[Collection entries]

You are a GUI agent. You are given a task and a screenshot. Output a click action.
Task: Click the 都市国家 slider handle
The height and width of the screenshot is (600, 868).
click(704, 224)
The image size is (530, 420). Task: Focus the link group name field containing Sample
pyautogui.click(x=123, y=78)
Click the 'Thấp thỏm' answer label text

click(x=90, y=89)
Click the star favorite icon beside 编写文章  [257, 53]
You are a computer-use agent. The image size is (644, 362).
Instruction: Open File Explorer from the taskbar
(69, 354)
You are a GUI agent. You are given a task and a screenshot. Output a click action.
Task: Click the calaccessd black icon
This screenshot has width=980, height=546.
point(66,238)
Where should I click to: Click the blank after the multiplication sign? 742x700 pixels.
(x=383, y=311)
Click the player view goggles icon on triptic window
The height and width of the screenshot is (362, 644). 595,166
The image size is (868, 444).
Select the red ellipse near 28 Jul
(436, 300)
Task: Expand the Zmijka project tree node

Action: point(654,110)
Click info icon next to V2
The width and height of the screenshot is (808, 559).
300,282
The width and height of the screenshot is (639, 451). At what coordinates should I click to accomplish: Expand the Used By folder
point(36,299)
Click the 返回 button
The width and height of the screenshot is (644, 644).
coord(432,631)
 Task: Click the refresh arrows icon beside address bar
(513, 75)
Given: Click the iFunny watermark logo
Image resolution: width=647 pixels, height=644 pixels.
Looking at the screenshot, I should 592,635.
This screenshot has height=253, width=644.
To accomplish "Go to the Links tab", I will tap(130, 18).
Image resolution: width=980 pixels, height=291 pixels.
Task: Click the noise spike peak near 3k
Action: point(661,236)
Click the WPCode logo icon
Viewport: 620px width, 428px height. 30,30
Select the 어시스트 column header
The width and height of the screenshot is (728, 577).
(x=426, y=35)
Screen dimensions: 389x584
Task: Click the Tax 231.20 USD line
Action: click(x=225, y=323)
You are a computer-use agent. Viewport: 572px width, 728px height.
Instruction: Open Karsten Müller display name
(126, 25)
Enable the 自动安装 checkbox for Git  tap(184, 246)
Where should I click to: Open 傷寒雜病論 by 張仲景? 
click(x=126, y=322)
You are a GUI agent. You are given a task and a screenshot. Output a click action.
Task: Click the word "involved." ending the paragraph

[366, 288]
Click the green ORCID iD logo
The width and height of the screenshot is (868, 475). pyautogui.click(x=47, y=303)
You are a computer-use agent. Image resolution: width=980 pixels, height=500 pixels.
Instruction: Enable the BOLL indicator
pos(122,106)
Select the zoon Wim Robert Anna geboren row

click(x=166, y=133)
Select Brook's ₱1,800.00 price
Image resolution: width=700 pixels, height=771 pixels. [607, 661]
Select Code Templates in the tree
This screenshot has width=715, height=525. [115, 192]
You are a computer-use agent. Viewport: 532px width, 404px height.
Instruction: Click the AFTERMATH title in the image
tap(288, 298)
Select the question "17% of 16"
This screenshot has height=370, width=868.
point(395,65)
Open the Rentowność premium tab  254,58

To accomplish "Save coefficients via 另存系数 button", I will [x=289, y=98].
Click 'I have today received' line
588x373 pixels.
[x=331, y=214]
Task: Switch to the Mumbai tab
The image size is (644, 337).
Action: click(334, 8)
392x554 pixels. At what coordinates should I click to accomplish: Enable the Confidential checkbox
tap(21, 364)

● **PROBLEM REQUIREMENTS**: Each line of the data should be transcribed exactly.

● **EXPECTED ANSWER**:
You are a GUI agent. You are given a task and a screenshot. Output a click action.
Task: Click the 都市国家 slider handle
The height and width of the screenshot is (600, 868).
click(704, 224)
The image size is (530, 420). Task: Focus the link group name field containing Sample
pyautogui.click(x=123, y=78)
Click the 'Thấp thỏm' answer label text

click(x=90, y=89)
Click the star favorite icon beside 编写文章  [257, 53]
You are a computer-use agent. The image size is (644, 362).
Instruction: Open File Explorer from the taskbar
(69, 354)
You are a GUI agent. You are given a task and a screenshot. Output a click action.
Task: Click the calaccessd black icon
This screenshot has width=980, height=546.
point(66,238)
Where should I click to: Click the blank after the multiplication sign? 742x700 pixels.
(x=383, y=311)
Click the player view goggles icon on triptic window
The height and width of the screenshot is (362, 644). 595,166
The image size is (868, 444).
Select the red ellipse near 28 Jul
(436, 300)
Task: Expand the Zmijka project tree node

Action: point(654,110)
Click info icon next to V2
The width and height of the screenshot is (808, 559).
300,282
The width and height of the screenshot is (639, 451). At what coordinates should I click to accomplish: Expand the Used By folder
point(36,299)
Click the 返回 button
The width and height of the screenshot is (644, 644).
coord(432,631)
 Task: Click the refresh arrows icon beside address bar
(513, 75)
Given: Click the iFunny watermark logo
Image resolution: width=647 pixels, height=644 pixels.
Looking at the screenshot, I should 592,635.
This screenshot has height=253, width=644.
To accomplish "Go to the Links tab", I will tap(130, 18).
Image resolution: width=980 pixels, height=291 pixels.
Task: Click the noise spike peak near 3k
Action: point(661,236)
Click the WPCode logo icon
Viewport: 620px width, 428px height. 30,30
Select the 어시스트 column header
The width and height of the screenshot is (728, 577).
(x=426, y=35)
Screen dimensions: 389x584
Task: Click the Tax 231.20 USD line
Action: click(x=225, y=323)
You are a computer-use agent. Viewport: 572px width, 728px height.
Instruction: Open Karsten Müller display name
(126, 25)
Enable the 自动安装 checkbox for Git  tap(184, 246)
Where should I click to: Open 傷寒雜病論 by 張仲景? 
click(x=126, y=322)
You are a GUI agent. You are given a task and a screenshot. Output a click action.
Task: Click the word "involved." ending the paragraph

[366, 288]
Click the green ORCID iD logo
The width and height of the screenshot is (868, 475). pyautogui.click(x=47, y=303)
You are a computer-use agent. Image resolution: width=980 pixels, height=500 pixels.
Instruction: Enable the BOLL indicator
pos(122,106)
Select the zoon Wim Robert Anna geboren row

click(x=166, y=133)
Select Brook's ₱1,800.00 price
Image resolution: width=700 pixels, height=771 pixels. [607, 661]
Select Code Templates in the tree
This screenshot has width=715, height=525. [115, 192]
You are a computer-use agent. Viewport: 532px width, 404px height.
Instruction: Click the AFTERMATH title in the image
tap(288, 298)
Select the question "17% of 16"
This screenshot has height=370, width=868.
point(395,65)
Open the Rentowność premium tab  254,58

To accomplish "Save coefficients via 另存系数 button", I will [x=289, y=98].
Click 'I have today received' line
588x373 pixels.
[x=331, y=214]
Task: Switch to the Mumbai tab
The image size is (644, 337).
Action: click(334, 8)
392x554 pixels. At what coordinates should I click to accomplish: Enable the Confidential checkbox
tap(21, 364)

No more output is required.